* **WORK TO DO**: Copy the lines below word for word, leaving out the pictures.

* **RAW DATA**:
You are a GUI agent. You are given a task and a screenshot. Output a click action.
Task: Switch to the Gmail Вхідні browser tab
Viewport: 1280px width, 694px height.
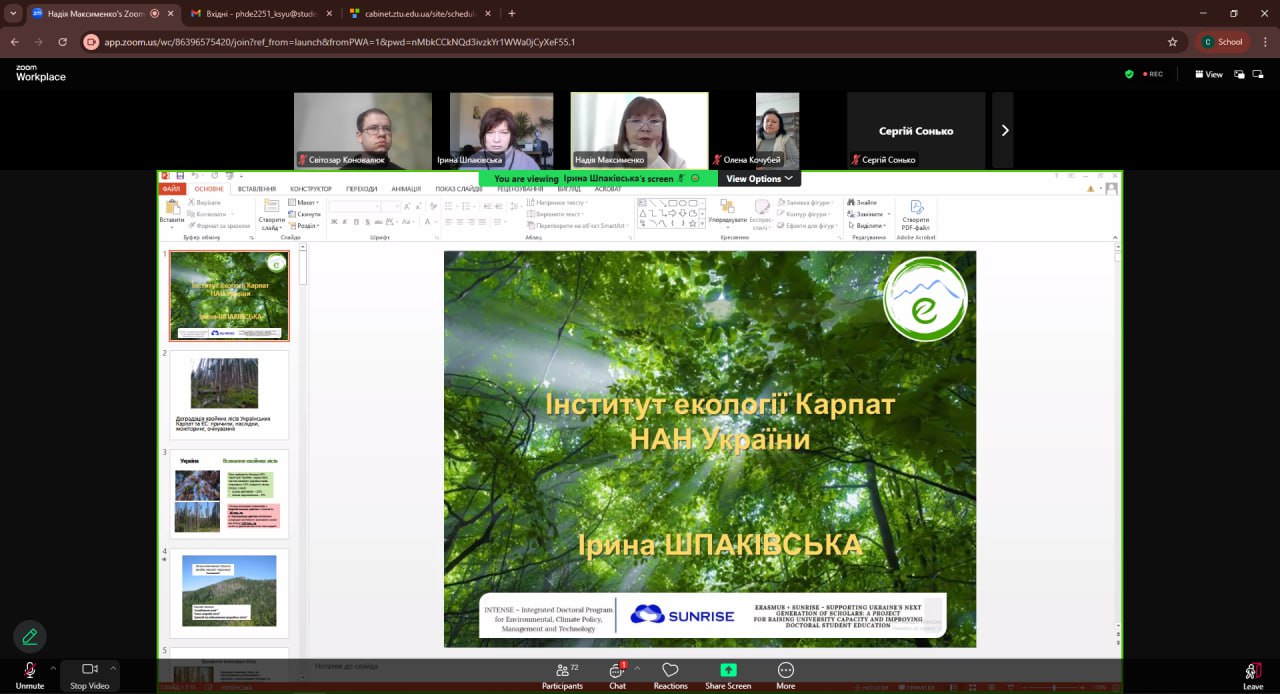pyautogui.click(x=258, y=14)
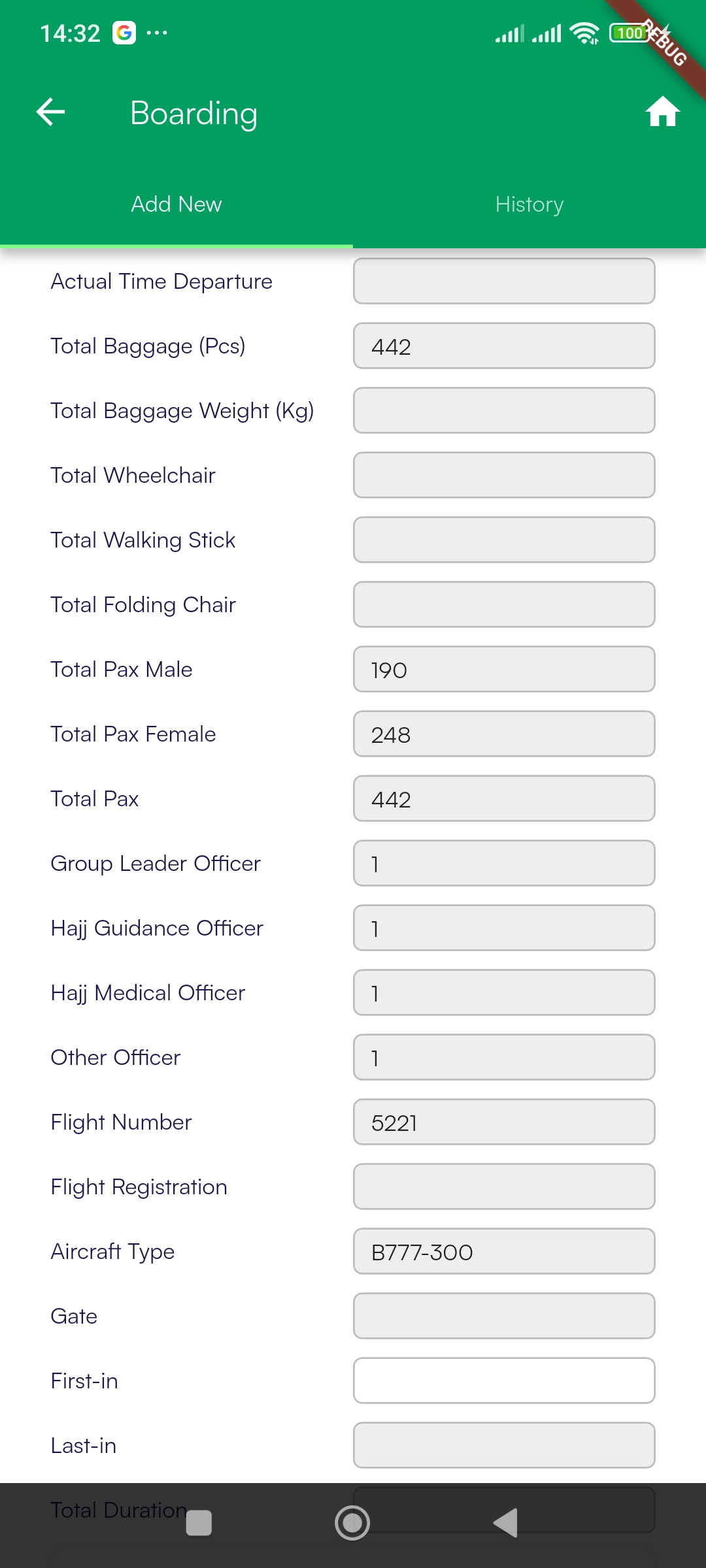706x1568 pixels.
Task: Edit the Flight Number field
Action: tap(504, 1122)
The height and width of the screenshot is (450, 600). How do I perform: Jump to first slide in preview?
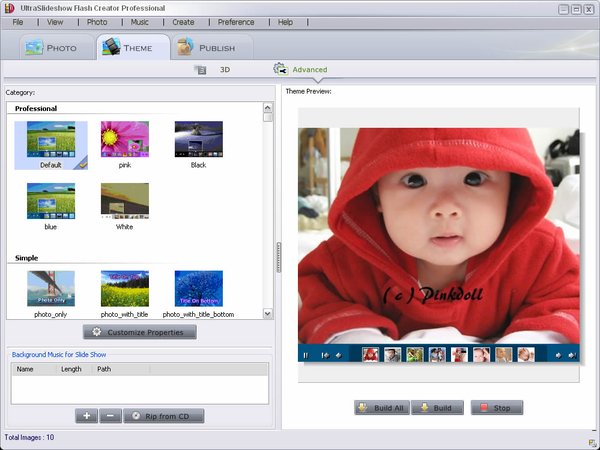[324, 355]
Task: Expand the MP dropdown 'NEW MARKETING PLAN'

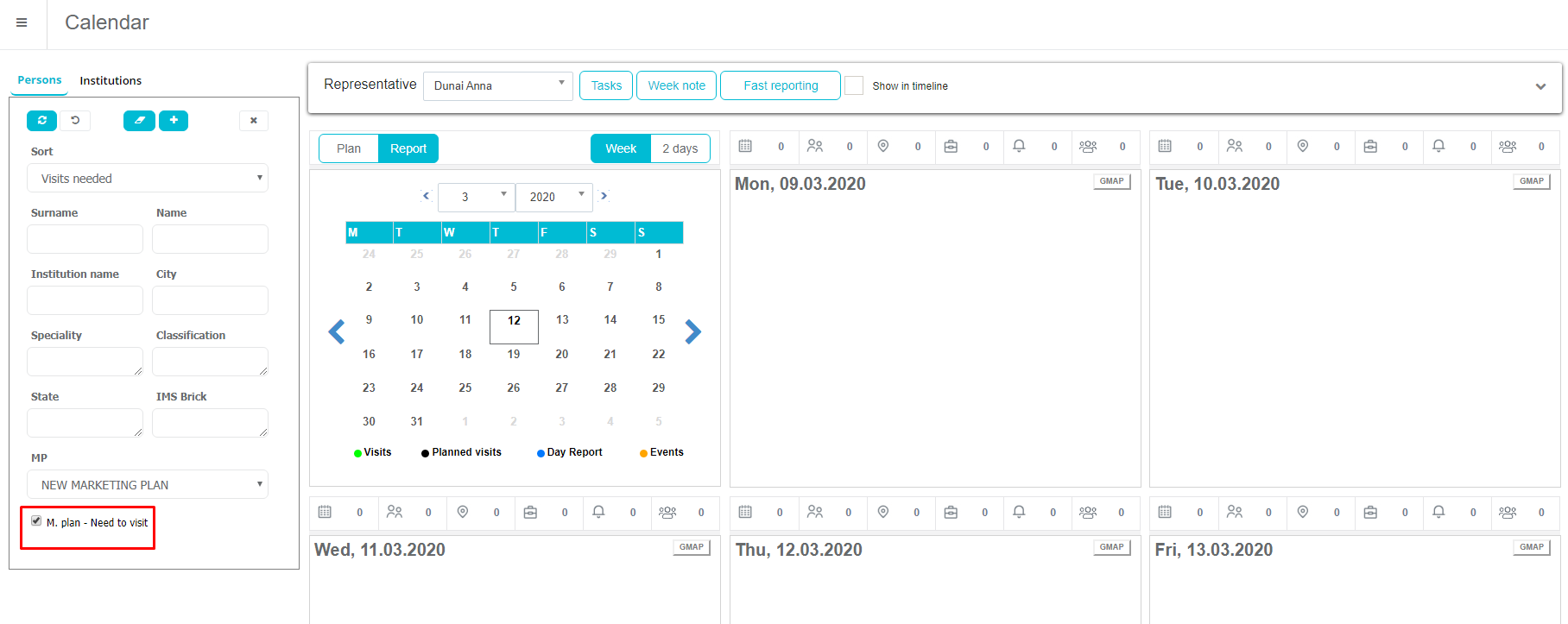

* **RESPONSE BELOW**:
You are a GUI agent. You are given a task and a screenshot. Output a click action.
Task: Switch to the Gmail Вхідні browser tab
Viewport: 1280px width, 694px height.
pyautogui.click(x=258, y=14)
706x1568 pixels.
Task: Edit the Flight Number field
Action: tap(504, 1122)
The height and width of the screenshot is (450, 600). How do I perform: Jump to first slide in preview?
[324, 355]
Task: Expand the MP dropdown 'NEW MARKETING PLAN'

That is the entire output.